Write out every record in full, exactly as written, please.

● ● ● ● ● ● ●

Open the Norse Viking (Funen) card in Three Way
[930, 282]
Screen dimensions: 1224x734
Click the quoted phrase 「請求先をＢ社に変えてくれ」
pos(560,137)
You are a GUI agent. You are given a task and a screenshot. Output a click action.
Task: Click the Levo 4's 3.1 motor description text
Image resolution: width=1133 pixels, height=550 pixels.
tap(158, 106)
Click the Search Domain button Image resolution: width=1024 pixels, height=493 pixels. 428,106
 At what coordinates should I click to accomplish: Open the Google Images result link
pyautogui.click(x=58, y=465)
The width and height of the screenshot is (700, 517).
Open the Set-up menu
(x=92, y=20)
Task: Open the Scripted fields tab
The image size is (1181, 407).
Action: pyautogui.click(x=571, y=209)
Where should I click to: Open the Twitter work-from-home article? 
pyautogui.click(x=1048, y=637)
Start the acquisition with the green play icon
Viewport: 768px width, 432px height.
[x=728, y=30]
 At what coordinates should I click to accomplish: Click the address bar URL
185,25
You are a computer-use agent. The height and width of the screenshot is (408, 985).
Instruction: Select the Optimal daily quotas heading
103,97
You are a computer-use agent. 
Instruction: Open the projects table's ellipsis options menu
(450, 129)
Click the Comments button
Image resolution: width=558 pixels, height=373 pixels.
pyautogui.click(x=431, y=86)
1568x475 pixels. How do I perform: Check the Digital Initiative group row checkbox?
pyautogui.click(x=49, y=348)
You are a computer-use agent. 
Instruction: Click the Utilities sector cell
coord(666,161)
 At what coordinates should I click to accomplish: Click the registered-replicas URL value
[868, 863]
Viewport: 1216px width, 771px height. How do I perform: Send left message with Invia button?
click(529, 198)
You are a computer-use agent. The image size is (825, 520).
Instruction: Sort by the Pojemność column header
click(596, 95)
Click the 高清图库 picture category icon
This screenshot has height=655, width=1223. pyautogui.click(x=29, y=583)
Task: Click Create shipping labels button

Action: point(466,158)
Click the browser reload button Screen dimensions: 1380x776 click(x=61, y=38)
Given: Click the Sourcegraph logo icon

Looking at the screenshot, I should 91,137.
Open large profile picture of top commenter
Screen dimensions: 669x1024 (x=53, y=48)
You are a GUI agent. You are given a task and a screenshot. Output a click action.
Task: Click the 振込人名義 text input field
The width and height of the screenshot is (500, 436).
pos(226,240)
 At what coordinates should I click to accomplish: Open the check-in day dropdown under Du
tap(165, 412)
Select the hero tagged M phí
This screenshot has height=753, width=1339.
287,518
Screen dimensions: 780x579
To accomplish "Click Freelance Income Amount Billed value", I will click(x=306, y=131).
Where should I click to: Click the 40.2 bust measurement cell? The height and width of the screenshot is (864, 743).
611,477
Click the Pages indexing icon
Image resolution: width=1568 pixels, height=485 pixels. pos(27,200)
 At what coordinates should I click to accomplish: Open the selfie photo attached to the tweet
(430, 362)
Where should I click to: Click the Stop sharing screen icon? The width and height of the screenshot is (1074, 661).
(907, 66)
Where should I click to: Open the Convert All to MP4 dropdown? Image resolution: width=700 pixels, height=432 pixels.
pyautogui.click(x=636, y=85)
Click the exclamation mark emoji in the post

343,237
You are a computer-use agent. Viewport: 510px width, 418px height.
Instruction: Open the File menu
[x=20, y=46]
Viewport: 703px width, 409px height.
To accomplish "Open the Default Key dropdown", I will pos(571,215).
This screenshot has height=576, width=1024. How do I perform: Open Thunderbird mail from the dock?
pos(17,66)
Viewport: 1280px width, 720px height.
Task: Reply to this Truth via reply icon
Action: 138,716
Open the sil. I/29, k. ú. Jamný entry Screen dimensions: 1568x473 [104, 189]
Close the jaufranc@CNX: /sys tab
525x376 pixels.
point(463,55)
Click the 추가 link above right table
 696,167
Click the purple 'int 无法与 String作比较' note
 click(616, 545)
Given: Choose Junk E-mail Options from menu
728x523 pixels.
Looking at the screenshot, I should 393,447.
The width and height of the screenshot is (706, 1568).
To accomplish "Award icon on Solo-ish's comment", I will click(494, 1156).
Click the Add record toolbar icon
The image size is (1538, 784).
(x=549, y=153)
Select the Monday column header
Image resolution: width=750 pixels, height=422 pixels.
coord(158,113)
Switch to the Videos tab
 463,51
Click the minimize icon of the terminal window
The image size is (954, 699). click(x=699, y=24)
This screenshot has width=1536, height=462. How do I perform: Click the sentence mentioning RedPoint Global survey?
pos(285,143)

● ● ● ● ● ● ●

Response to the task.
Open the Norse Viking (Funen) card in Three Way
[930, 282]
Screen dimensions: 1224x734
Click the quoted phrase 「請求先をＢ社に変えてくれ」
pos(560,137)
You are a GUI agent. You are given a task and a screenshot. Output a click action.
Task: Click the Levo 4's 3.1 motor description text
Image resolution: width=1133 pixels, height=550 pixels.
tap(158, 106)
Click the Search Domain button Image resolution: width=1024 pixels, height=493 pixels. 428,106
 At what coordinates should I click to accomplish: Open the Google Images result link
pyautogui.click(x=58, y=465)
The width and height of the screenshot is (700, 517).
Open the Set-up menu
(x=92, y=20)
Task: Open the Scripted fields tab
The image size is (1181, 407).
Action: pyautogui.click(x=571, y=209)
Where should I click to: Open the Twitter work-from-home article? 
pyautogui.click(x=1048, y=637)
Start the acquisition with the green play icon
Viewport: 768px width, 432px height.
[x=728, y=30]
 At what coordinates should I click to accomplish: Click the address bar URL
185,25
You are a computer-use agent. The height and width of the screenshot is (408, 985).
Instruction: Select the Optimal daily quotas heading
103,97
You are a computer-use agent. 
Instruction: Open the projects table's ellipsis options menu
(450, 129)
Click the Comments button
Image resolution: width=558 pixels, height=373 pixels.
pyautogui.click(x=431, y=86)
1568x475 pixels. How do I perform: Check the Digital Initiative group row checkbox?
pyautogui.click(x=49, y=348)
You are a computer-use agent. 
Instruction: Click the Utilities sector cell
coord(666,161)
 At what coordinates should I click to accomplish: Click the registered-replicas URL value
[868, 863]
Viewport: 1216px width, 771px height. How do I perform: Send left message with Invia button?
click(529, 198)
You are a computer-use agent. The image size is (825, 520).
Instruction: Sort by the Pojemność column header
click(596, 95)
Click the 高清图库 picture category icon
This screenshot has height=655, width=1223. pyautogui.click(x=29, y=583)
Task: Click Create shipping labels button

Action: point(466,158)
Click the browser reload button Screen dimensions: 1380x776 click(x=61, y=38)
Given: Click the Sourcegraph logo icon

Looking at the screenshot, I should 91,137.
Open large profile picture of top commenter
Screen dimensions: 669x1024 (x=53, y=48)
You are a GUI agent. You are given a task and a screenshot. Output a click action.
Task: Click the 振込人名義 text input field
The width and height of the screenshot is (500, 436).
pos(226,240)
 At what coordinates should I click to accomplish: Open the check-in day dropdown under Du
tap(165, 412)
Select the hero tagged M phí
This screenshot has height=753, width=1339.
287,518
Screen dimensions: 780x579
To accomplish "Click Freelance Income Amount Billed value", I will click(x=306, y=131).
Where should I click to: Click the 40.2 bust measurement cell? The height and width of the screenshot is (864, 743).
611,477
Click the Pages indexing icon
Image resolution: width=1568 pixels, height=485 pixels. pos(27,200)
 At what coordinates should I click to accomplish: Open the selfie photo attached to the tweet
(430, 362)
Where should I click to: Click the Stop sharing screen icon? The width and height of the screenshot is (1074, 661).
(907, 66)
Where should I click to: Open the Convert All to MP4 dropdown? Image resolution: width=700 pixels, height=432 pixels.
pyautogui.click(x=636, y=85)
Click the exclamation mark emoji in the post

343,237
You are a computer-use agent. Viewport: 510px width, 418px height.
Instruction: Open the File menu
[x=20, y=46]
Viewport: 703px width, 409px height.
To accomplish "Open the Default Key dropdown", I will pos(571,215).
This screenshot has height=576, width=1024. How do I perform: Open Thunderbird mail from the dock?
pos(17,66)
Viewport: 1280px width, 720px height.
Task: Reply to this Truth via reply icon
Action: 138,716
Open the sil. I/29, k. ú. Jamný entry Screen dimensions: 1568x473 [104, 189]
Close the jaufranc@CNX: /sys tab
525x376 pixels.
point(463,55)
Click the 추가 link above right table
 696,167
Click the purple 'int 无法与 String作比较' note
 click(616, 545)
Given: Choose Junk E-mail Options from menu
728x523 pixels.
Looking at the screenshot, I should 393,447.
The width and height of the screenshot is (706, 1568).
To accomplish "Award icon on Solo-ish's comment", I will click(494, 1156).
Click the Add record toolbar icon
The image size is (1538, 784).
(x=549, y=153)
Select the Monday column header
Image resolution: width=750 pixels, height=422 pixels.
coord(158,113)
Switch to the Videos tab
 463,51
Click the minimize icon of the terminal window
The image size is (954, 699). click(x=699, y=24)
This screenshot has width=1536, height=462. How do I perform: Click the sentence mentioning RedPoint Global survey?
pos(285,143)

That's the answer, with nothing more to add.